▸ REQUIRED ACTION
Copy each line of the listing that includes "icon".

▸ SUPPLIED DATA

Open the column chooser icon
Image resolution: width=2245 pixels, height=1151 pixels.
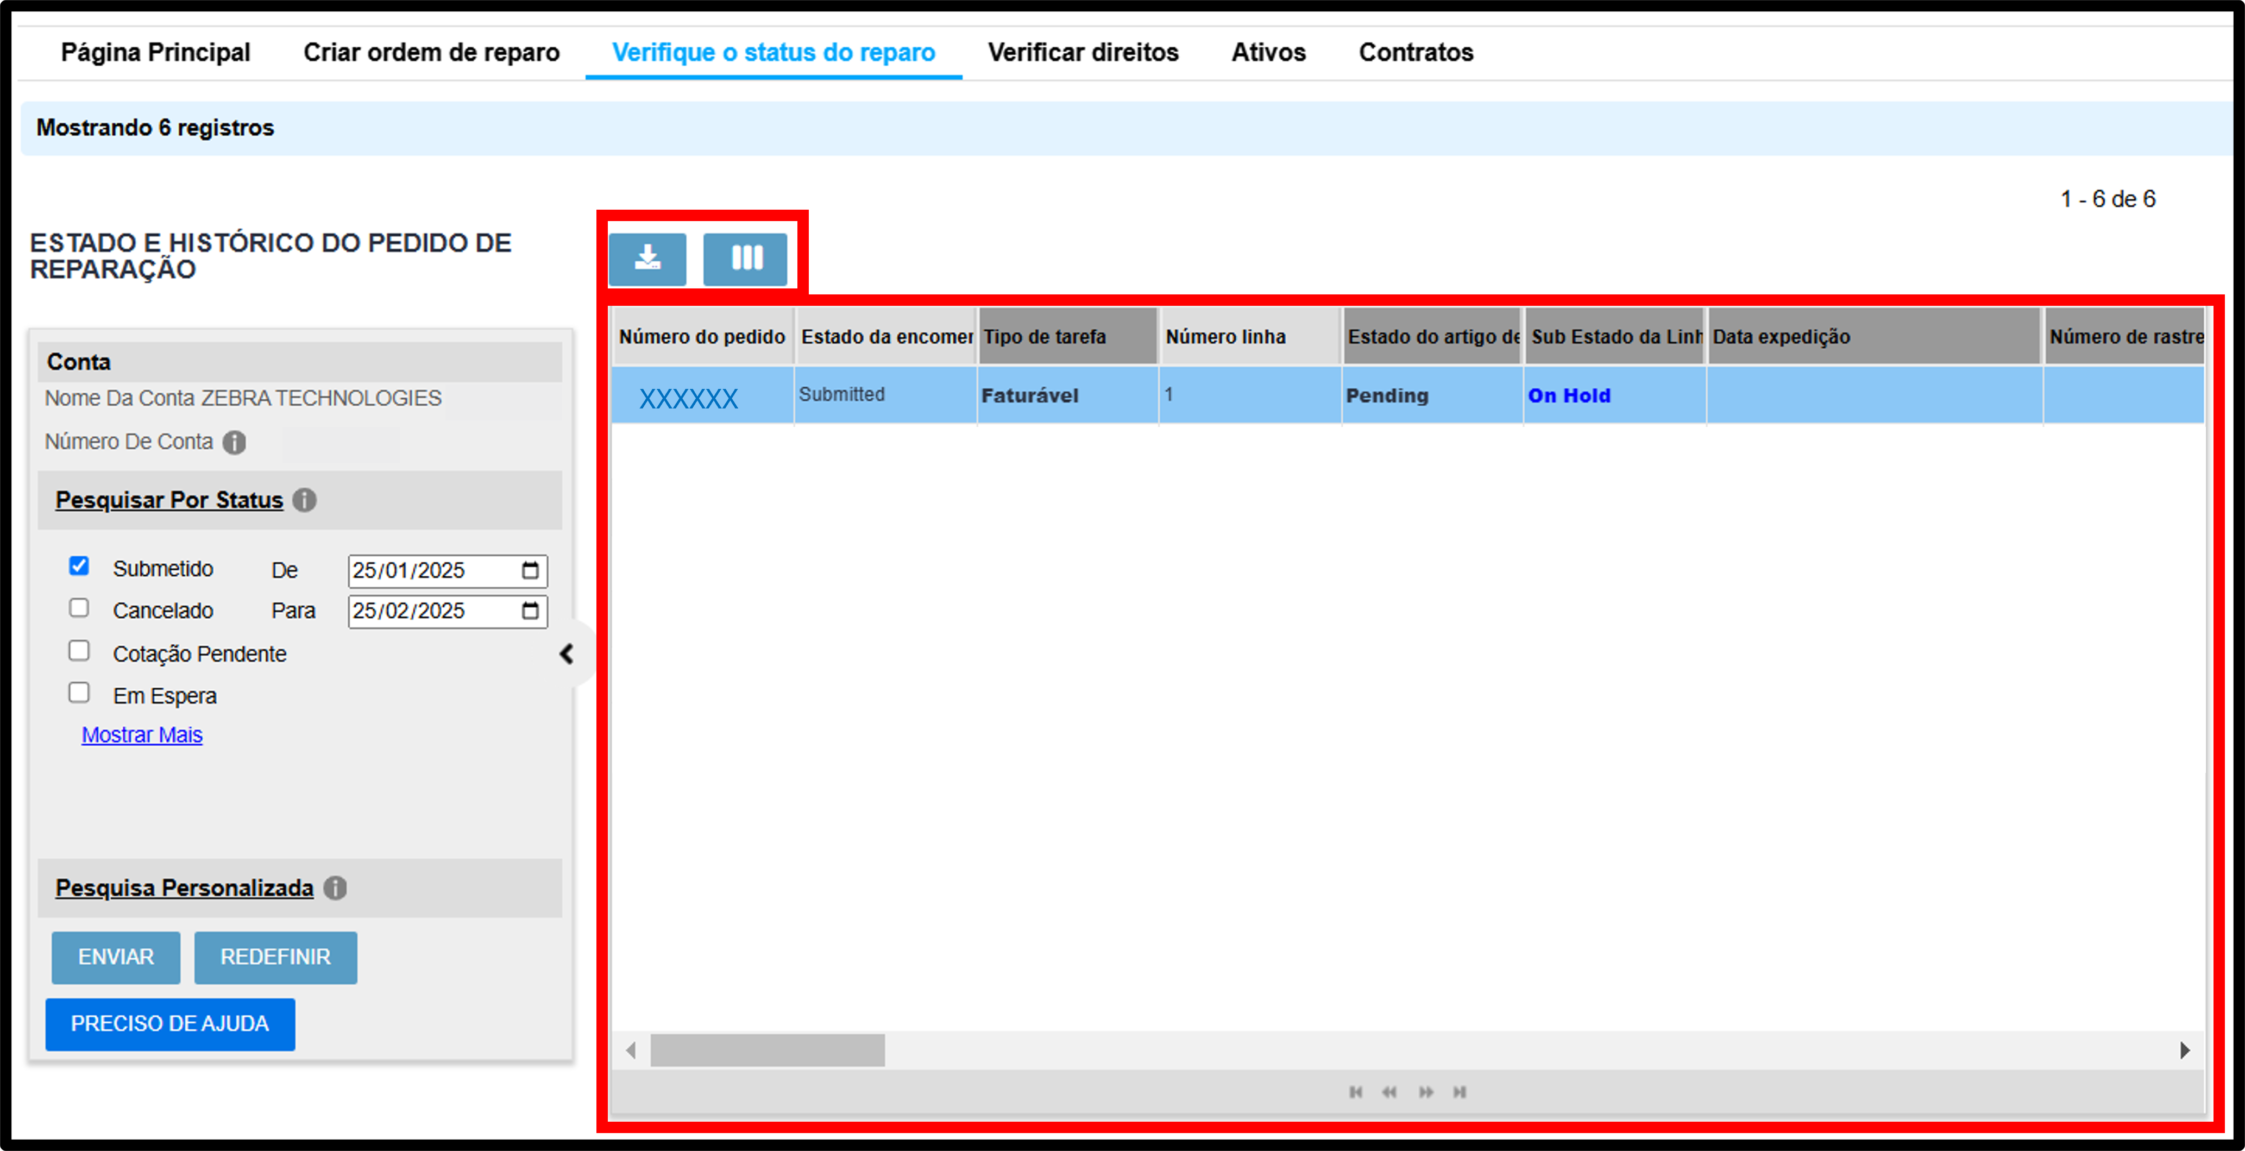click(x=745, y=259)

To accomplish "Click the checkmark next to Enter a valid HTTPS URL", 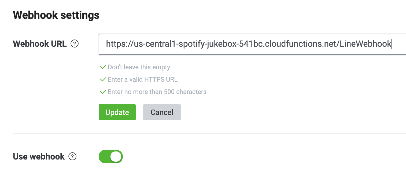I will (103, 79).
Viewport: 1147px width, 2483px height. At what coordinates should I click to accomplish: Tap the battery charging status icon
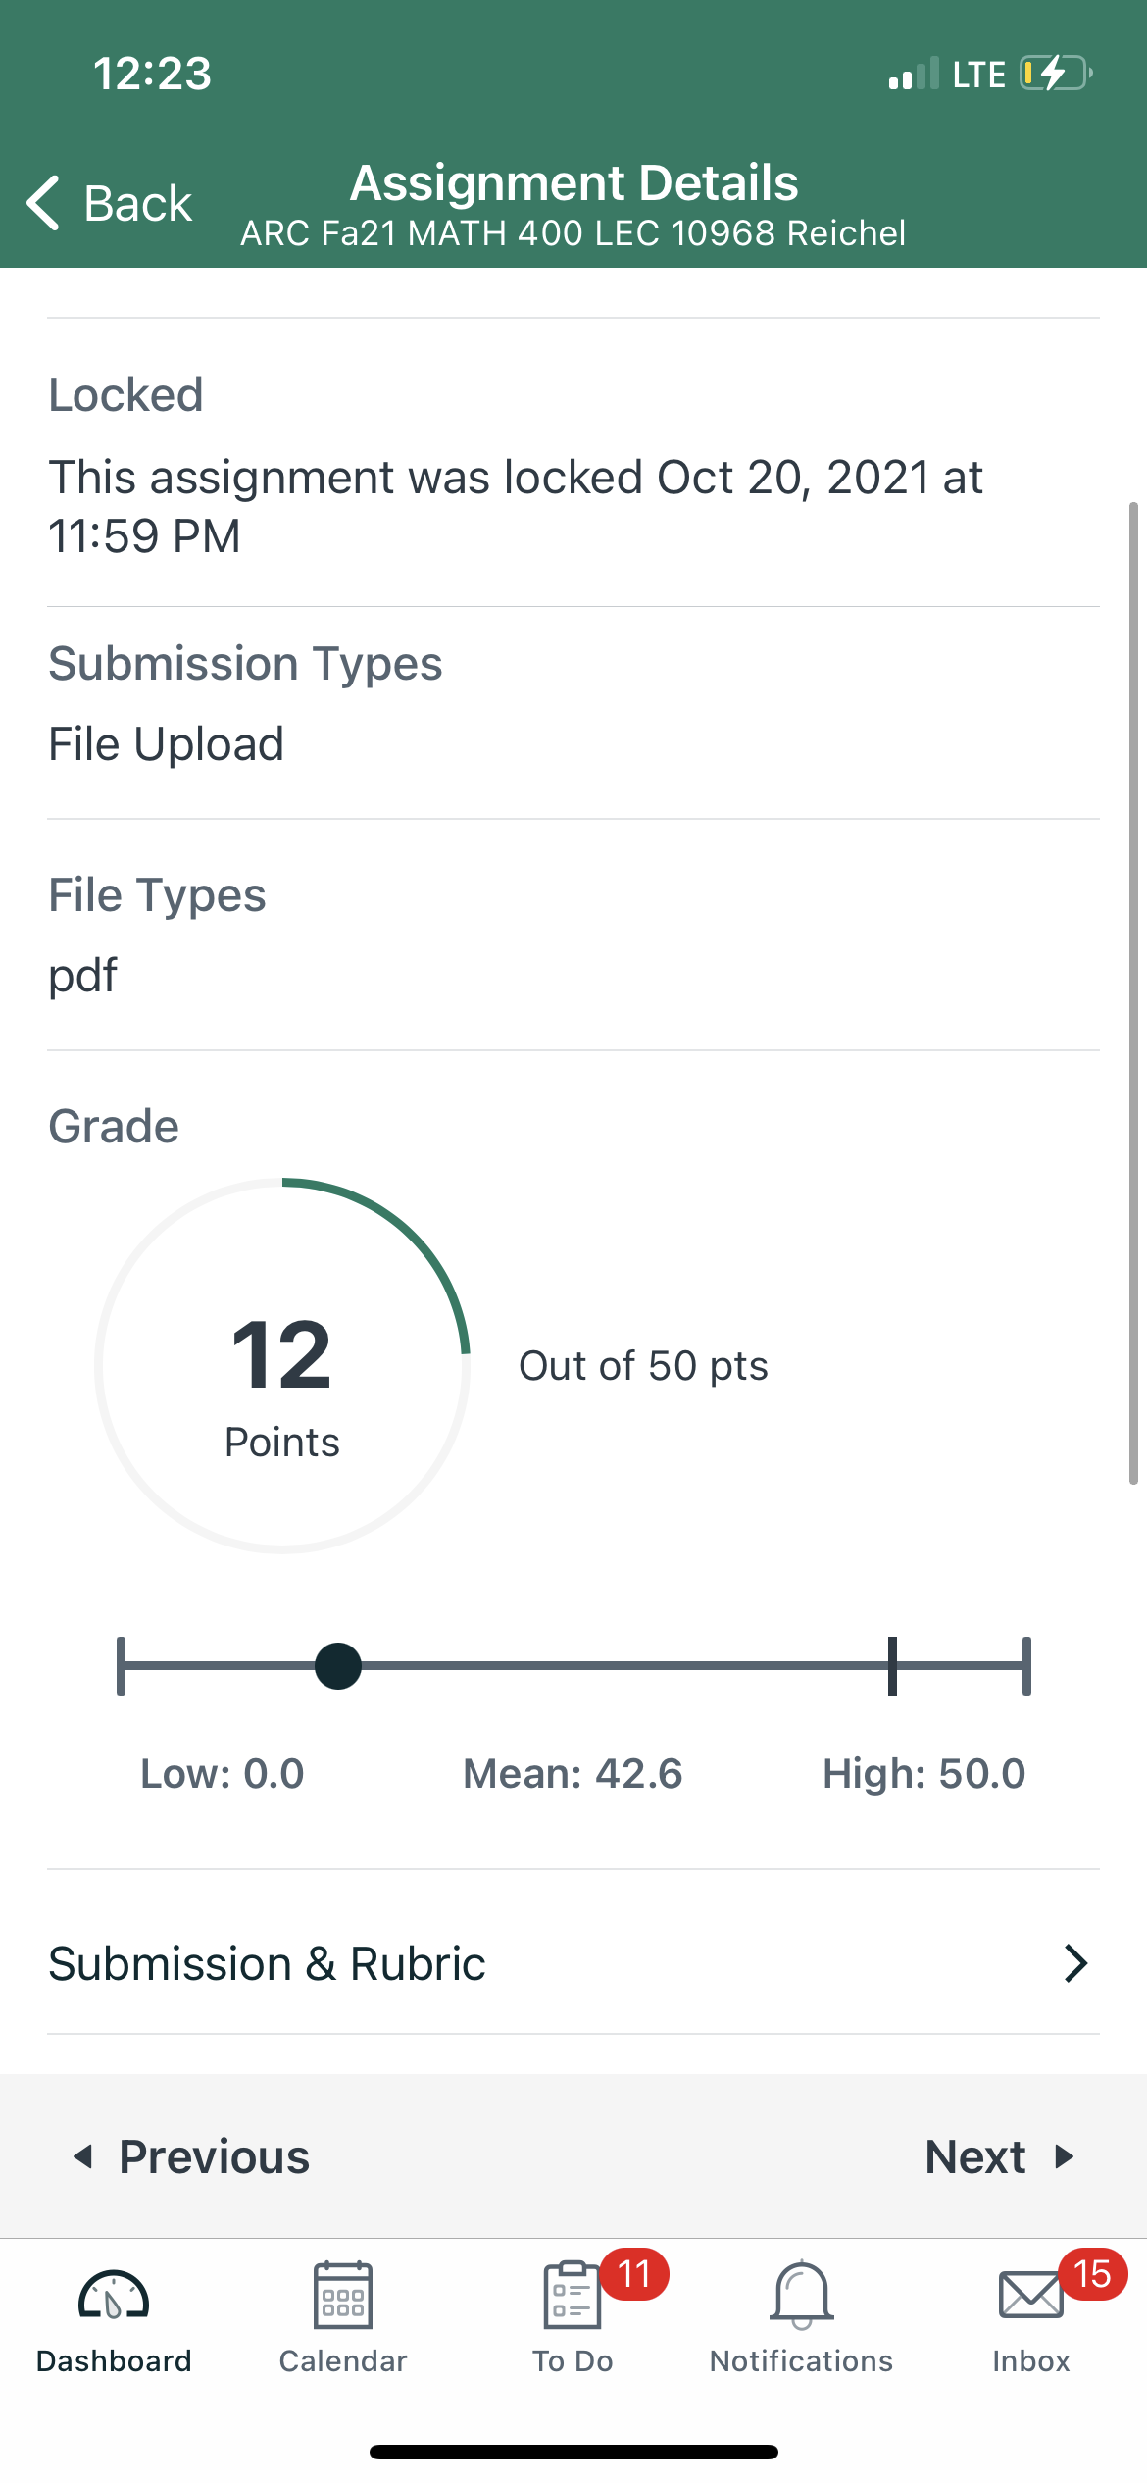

▸ FINAL ANSWER
Open the column chooser icon
Viewport: 1147px width, 2483px height. At what coordinates should I click to accomplish: Tap the battery charging status icon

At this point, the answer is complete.